Soybean (
Glycine max) is one of the most broadly grown legume plant in Madhya Pradesh and Maharashtra, India for its oil and protein products
(Jianing et al., 2022). The yield of the plant greatly depends on the health of the plant which in turn depends on the resistance of the plant for leaf disease. The common leaf diseases in soybean plants include soybean leaf spots and soybean rust. The early detection of these diseases is important for better productivity. In early days these disease identification were done manually and accurate identification of these disease types was a time consuming process
(Wu et al., 2023).
The rapid developments of image processing and machine learning techniques have led to algorithms for automatic disease detection from the leaf images of the diseased plants. Image processing aims at deriving useful information by performing many operations on the digital images
(Saradhambal et al., 2018). Image processing finds its application in the various research fields such as cyber security, telemedicine, agriculture,
etc.
(Prabaharan et al., 2020).

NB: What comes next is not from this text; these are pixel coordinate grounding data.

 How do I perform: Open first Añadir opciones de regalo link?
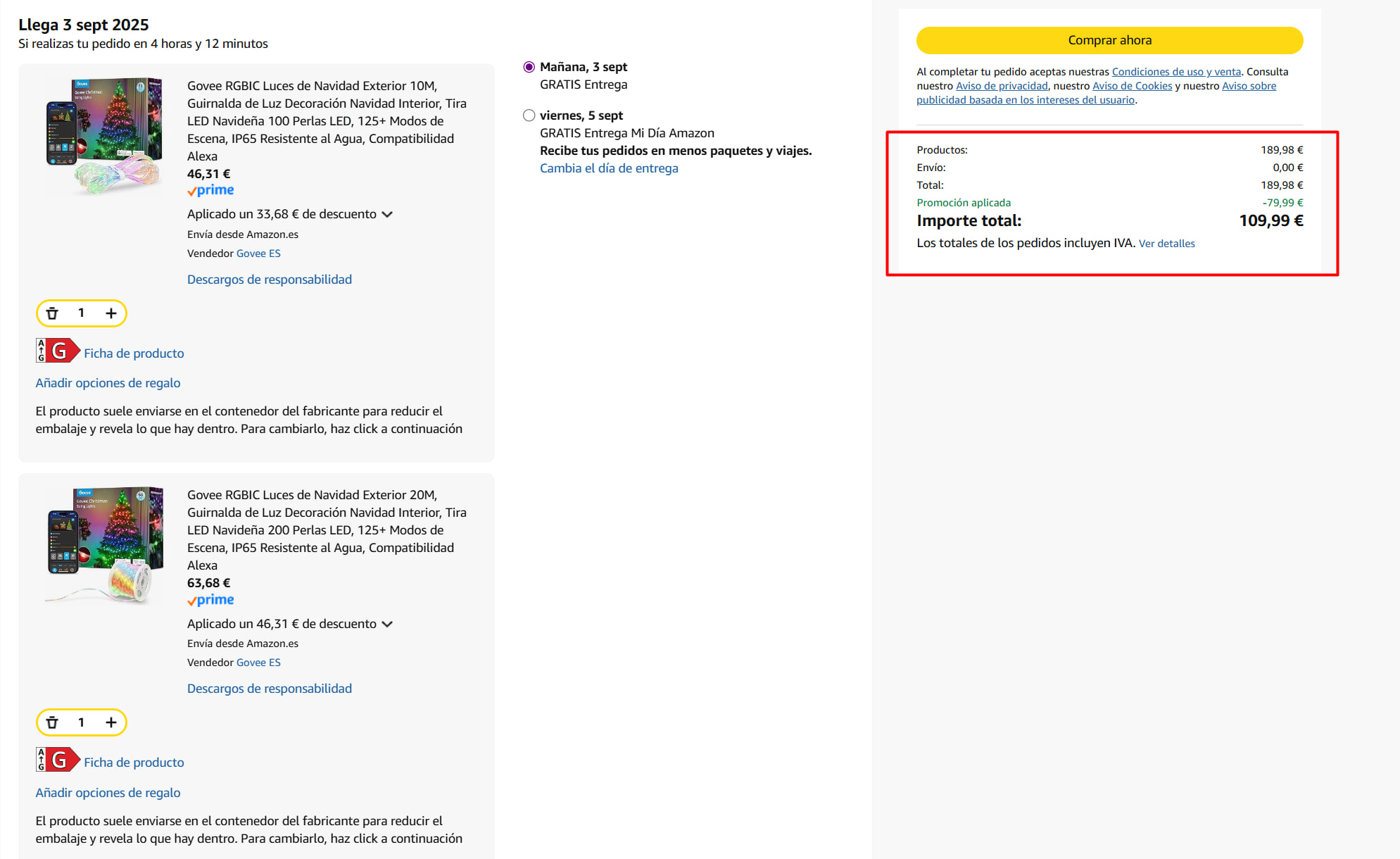click(108, 383)
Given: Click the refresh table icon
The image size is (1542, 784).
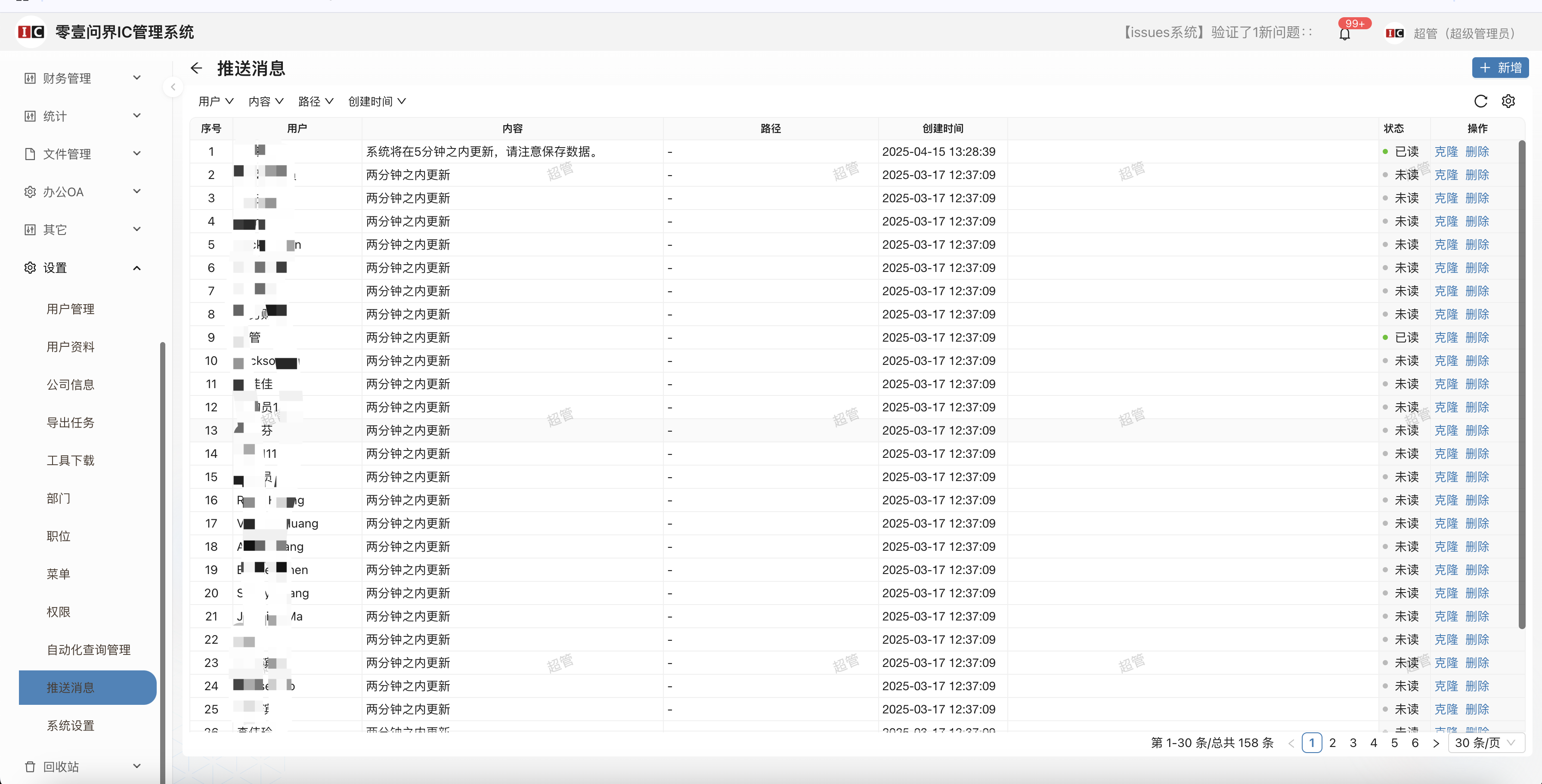Looking at the screenshot, I should [1480, 101].
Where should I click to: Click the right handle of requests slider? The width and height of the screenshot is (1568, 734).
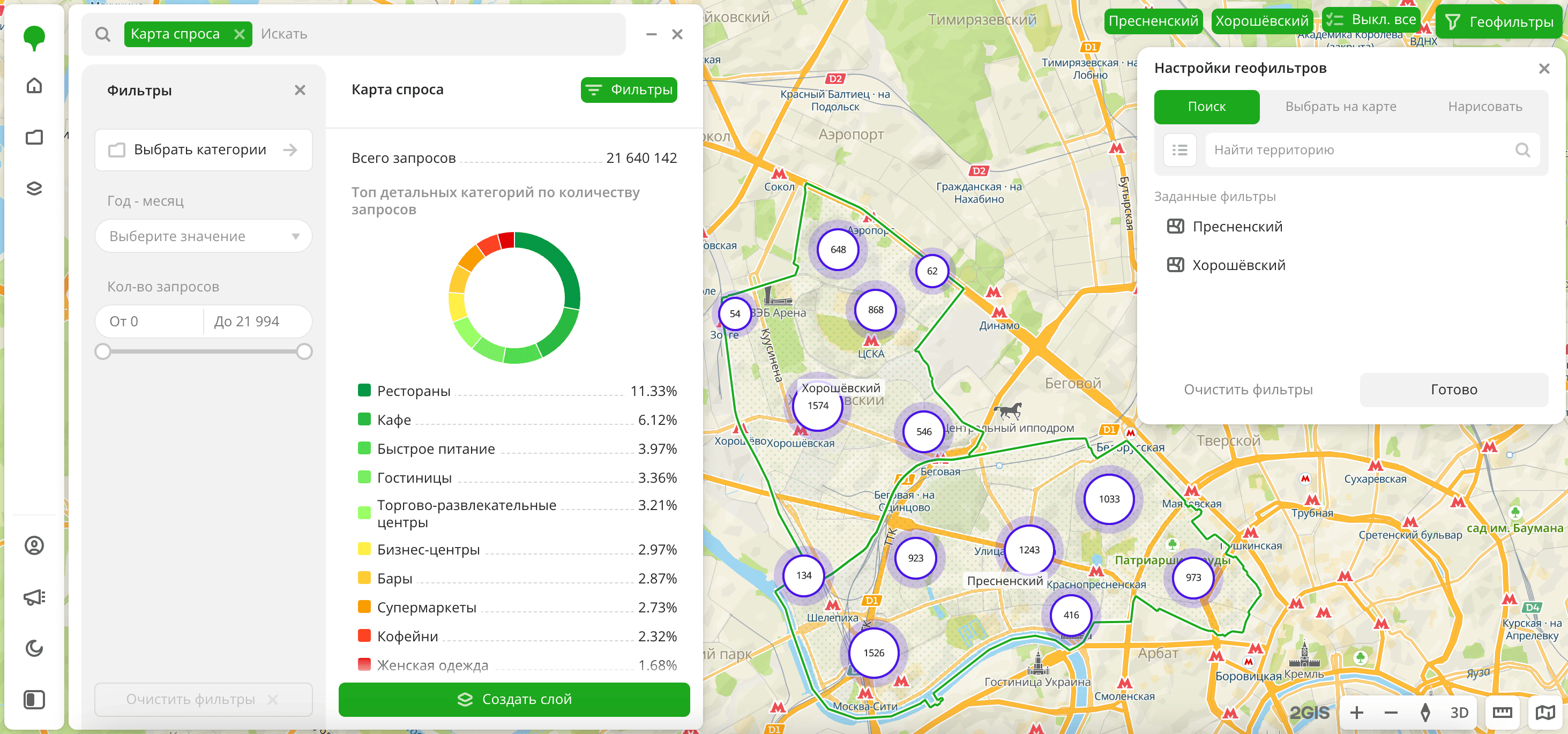point(304,351)
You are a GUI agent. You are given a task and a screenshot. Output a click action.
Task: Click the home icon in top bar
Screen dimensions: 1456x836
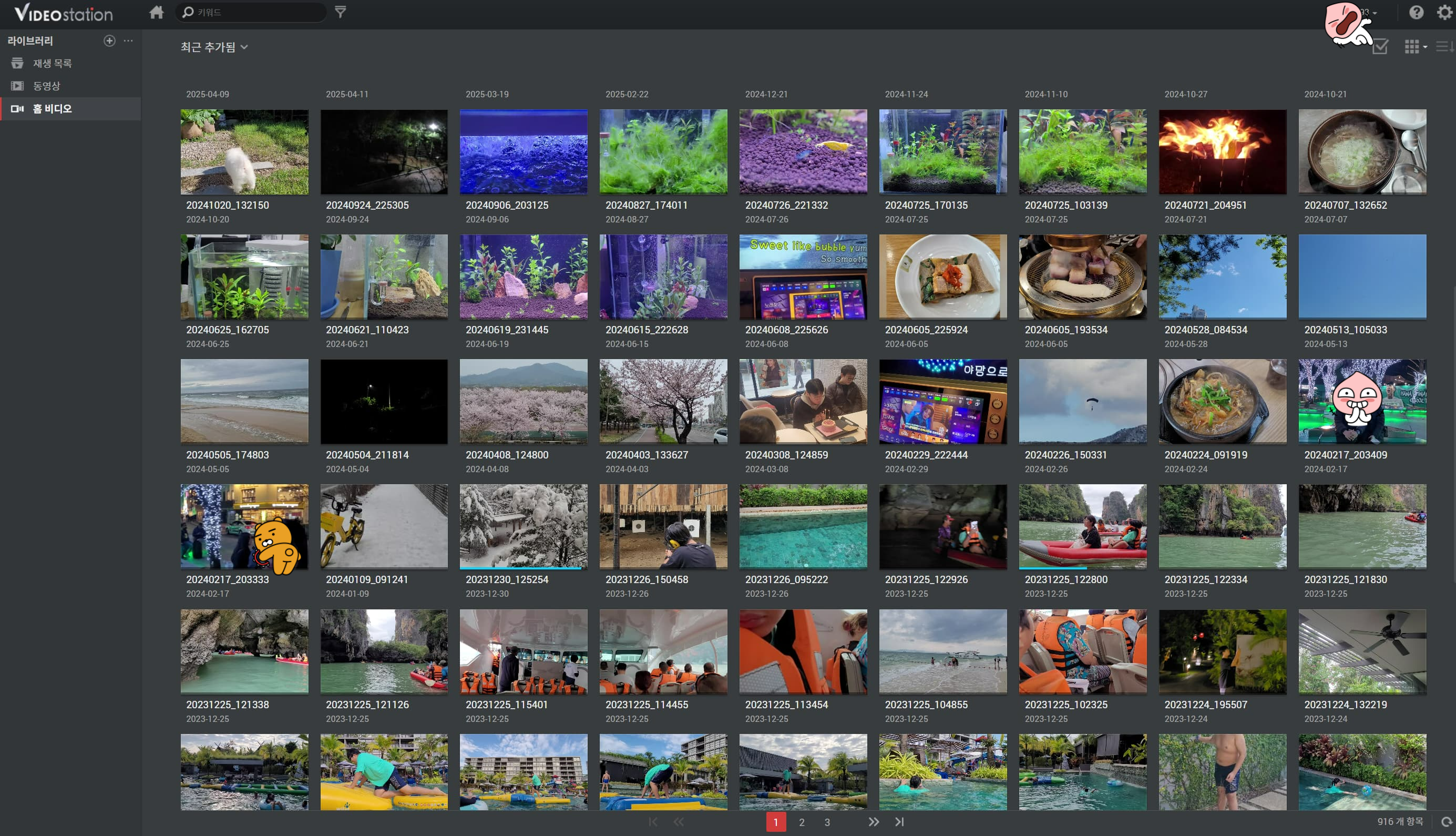(156, 13)
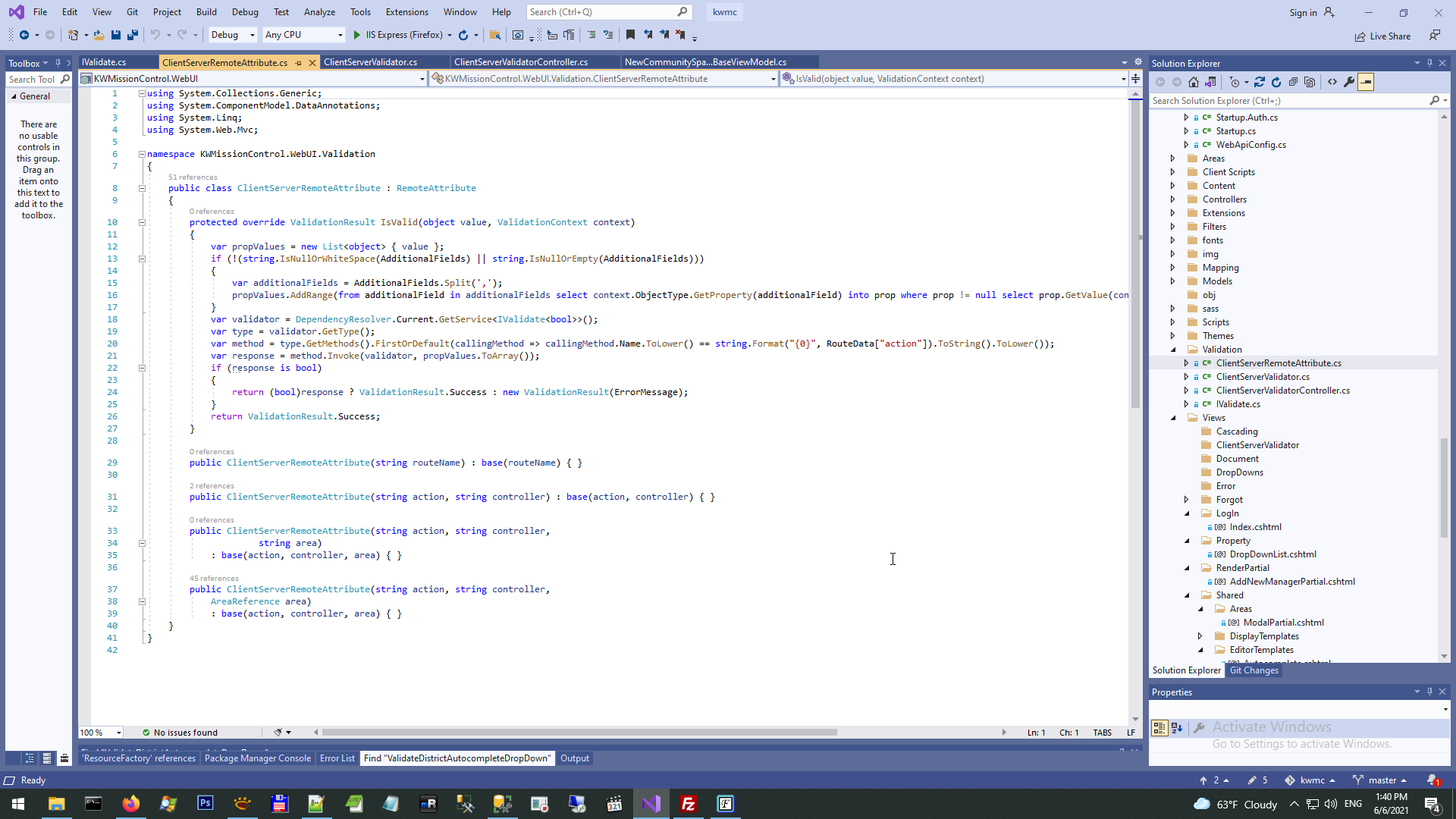
Task: Toggle a bookmark with the bookmark icon
Action: coord(630,35)
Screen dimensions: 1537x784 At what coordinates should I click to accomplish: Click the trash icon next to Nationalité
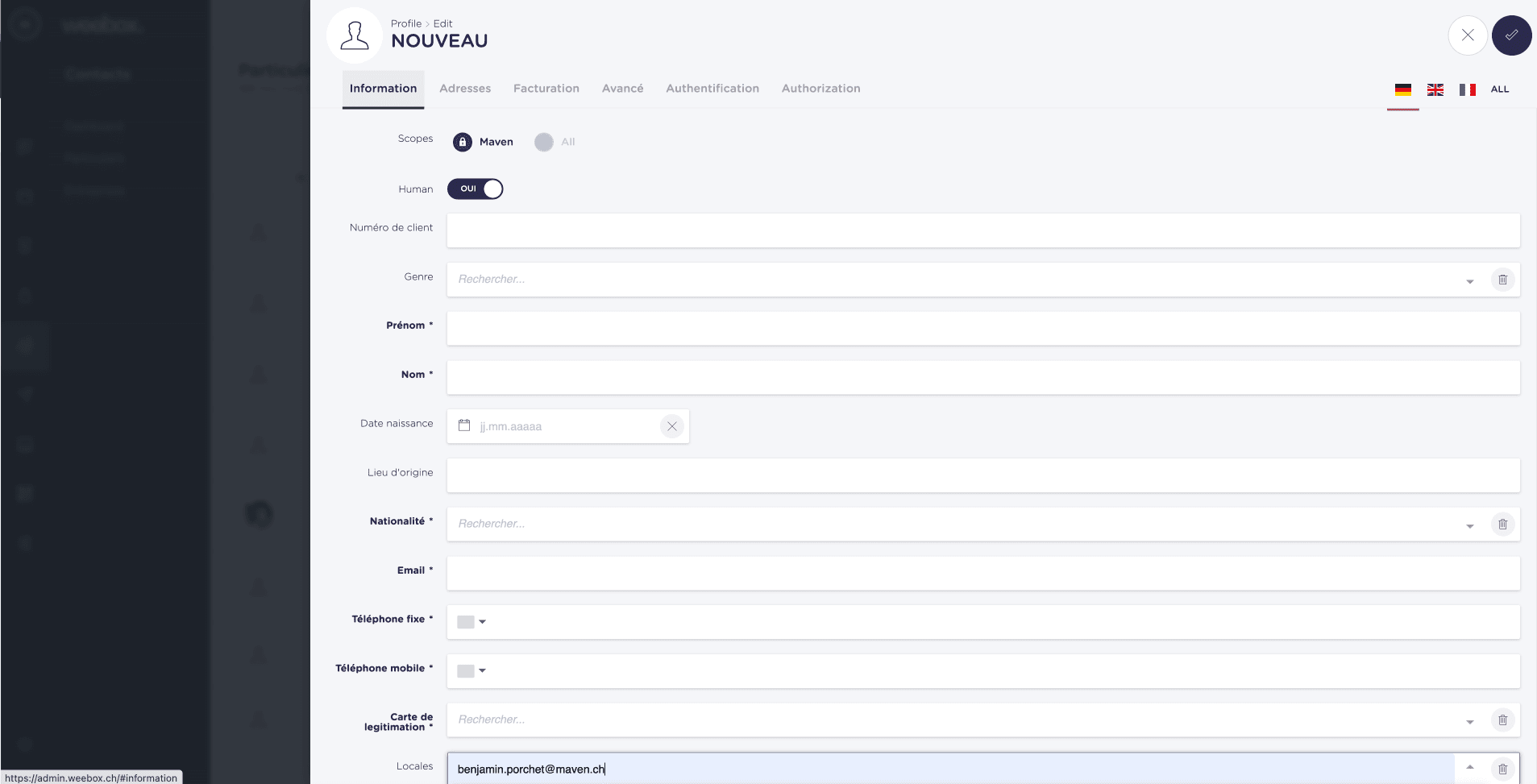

Machine learning has its application in the field of agriculture to design automatic harvesting machines; estimate production; managing irrigation needs; pest and weed control activities,
etc.
(Yao et al., 2023).
Machine learning algorithms used for feature extraction and leaf disease classification are discussed in the rest of this section. Leaf images were segmented using partition based clustering algorithm namely, K-means clustering algorithm to identify the lesion part of the leaf and then colour and shape features are extracted from it. Machine learning techniques like decision tree (DT), Support vector machines (SVM) and K-Nearest neighbors (K-NN) are applied to classify the leaf diseases (
Nandhini and Bhavani, 2020). Leaf images in RGB, HSV and Lab* colour space were used to extract texture features such as Gray-Level Run-Length Matrix and the Gray-Level Occurrence Matrix from the chickpea plant leaf images. Multi-class classification models such as K-NN, SVM and Neural Networks were used to classify leaf diseases. Their proposed model works well in identifying fusarium wilt of chickpea leaves
(Hayit et al., 2024). Colour features like HSV features were obtained from segmented images of lesion leaves to train the artificial neural network (ANN) to distinguish the healthy and diseased cotton leaf samples
(Ranjan et al., 2015). Texture features such as contrast, energy, homogeneity, correlation and smoothness along with region shaped shape features were extracted from leaf images and Adaptive Neuro Fuzzy Inference system was used for disease identification (
Nandhini and Srisathya, 2021). Statistical features like colour co-occurrence matrix and shape features using blob analysis were extracted from segmented leaf images and disease classification was done using SVM
(Kappali et al., 2024). These five works in the literature, extracted colour, shape or texture features from the segmented plant leaves and applied SVM, K-NN, ANN, ANFIS, RF, LR or ensemble classification techniques for identifying leaf diseases and achieved average accuracy in the range of 80% to 90%. It is found in literature that autoencoder, a deep neural model, is used for image denoising, image reconstruction, image compression, feature extraction,
etc. (
Li et al., 2023). Stacked denoise autoencoder (SDAE) was used to extract features from hyperspectral images and logistic regression (LR) approach was employed for classification
(Xing et al., 2016). Convolutional autoencoder was used in feature extraction from Optical Emission Spectroscopy (OES) data samples and Support Vector Regression (SVR) machine was for predicting final
etch rate
(Maggipinto et al., 2018). A multitask learning framework based on siamese network and autoencoder was developed for classification of hyperspectral images
(Miao et al., 2019). Autoencoders were applied in converting MRI image to feature vectors
(Chen et al., 2024).
With the advancement in deep learning techniques, leaf disease classification was done by applying Convolutional Neural Network (CNN) models. Leaf diseases in Faba bean plants were identified using a CNN model (
Jeong and Na, 2024). VGG16 pretrained model was enhanced with a stack of one convolutional layer, one pooling layer and one fully connected layer in order to detect and classify Wilting in Soybean crop (
Na and Na 2024). Foliar diseases in black gram plants were detected using CNN
(Kalpana et al., 2023). A customized CNN model was designed to identify diseases in leaves of tomato plants. The results obtained were compared with the pre-trained models of VGG16, InceptionV3 and MobileNet
(Agarwal et al., 2020). A web based application to identify fungal and bacterial diseases in potato leaves was built using image segmentation techniques and CNN model (
Shukla and Sathiya, 2022). All these methods used a customized CNN model or improvised the existing CNN model to classify leaf disease in various types of plants. On an average these models achieved accuracy in the range of 85% to 90%.
With the advent of autoencoders for feature extraction in various fields like hyperspectral image classification, OES classification, MRI image retrieval,
etc., this paper aims to develop a classification model using convolutional autoencoder and Multinomial logistic regression. Convolutional autoencoder is used for extracting features from the Soybean leaf images and Multinomial logistic regression model is applied in classifying the type of disease from the extracted features.